C’est le Burkina qui est leader régional à travers les actions de son président. En effet il est du devoir du Burkina d’aider les pays voisins à retrouver la paix parce que sa sécurité et son économie en dépendent. De surcroît, les Burkinabè de Côte d’Ivoire ont beaucoup souffert de la crise ivoirienne. Ils sont entrain de retrouver la quiétude avec les accords de Ouagadougou. Pour éviter de tel gâchis dans l’avenir, il suffirait que les pays entraînent de meilleures relations bilatérales. Que certains cessent d’aider les rebelles des autres à faire la guerre.

Nous évoquons plus haut l’organisation pour la deuxième année d’affilé des sommets de la CEDEAO et de l’UEMOA et il faudra organiser un dernier en 2009 avant le Président Compaoré ses présidences en exercice. Que dire des ballets diplomatiques des Ivoiriens ? Les autorités ont une fierté de dire qu’elles ont réussi l’organisation des sommets confirmant l’expertise du Burkina en la matière.
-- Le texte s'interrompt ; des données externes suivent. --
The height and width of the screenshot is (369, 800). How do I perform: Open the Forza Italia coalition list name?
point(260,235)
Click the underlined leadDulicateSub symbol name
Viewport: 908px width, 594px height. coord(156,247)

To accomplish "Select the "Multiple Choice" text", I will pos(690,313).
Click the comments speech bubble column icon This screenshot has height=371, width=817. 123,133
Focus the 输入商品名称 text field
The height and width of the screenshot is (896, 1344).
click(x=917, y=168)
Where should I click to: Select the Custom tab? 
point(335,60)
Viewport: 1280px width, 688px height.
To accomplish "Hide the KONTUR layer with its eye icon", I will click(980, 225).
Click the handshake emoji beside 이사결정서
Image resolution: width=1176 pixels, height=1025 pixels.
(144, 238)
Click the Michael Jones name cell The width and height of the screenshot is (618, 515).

En fin de compte quand on sait que les délégations sont nourries et logées grâcement par le Burkina au nom de l’hospitalité. Combien cela coûte aux contribuables burkinabè ? Nous avons l’impression que les autres pays ne se bousculent pour prendre l’organisation des sommets. Pourquoi le font-ils pas ? N’ont-ils pas besoin de lauriers comme le Burkina ?

Sur le plan de l’intérêt du Président Blaise Compaoré sur les questions nationales, nous pouvons dire qu’il n’est pas présent au rendez-vous des réponses à donner au Burkinabè. Nous avons demandé qu’il s’occupe de nous dans une de nos précédentes parutions. Sa présence sur le territoire national est remarquable aux rencontres festives et folkloriques telles que : défilé du 11 décembre, les présentations de vœux, le forum des jeunes, la journée nationale du paysan etc. Son gouvernement dit être impuissant face à la féroce flambée des prix vécue par les Burkinabè. Nous avons des difficultés à comprendre l’efficacité internationale qui contraste avec une inefficacité nationale.

Nous avons l’impression que la réélection du Président Compaoré en novembre de 2005 a été possible sur la base d’un programme et des promesses des actions à mener à l’international. Nous n’avons de cesse de répéter que le Président Compaoré n’a pas intérêt à ce que la crise sociale s’accentue dans notre pays. Tout le monde en parle, tout le monde marmonne. Le gouvernement de Tertius Zongo ne pense qu’à comment prélever les taxes. Une chose qui se répercutera toujours les consommateurs. Ainsi donc, la misère des Burkinabè va en crescendo. Néanmoins pour le moment ça va toujours. Les travailleurs ont leur salaire même si leur pouvoir d’achat est faible, le reste des Burkinabè se débrouille.

C’est le baromètre de l’assurance du gouvernement. Il n’a peut-être pas tort.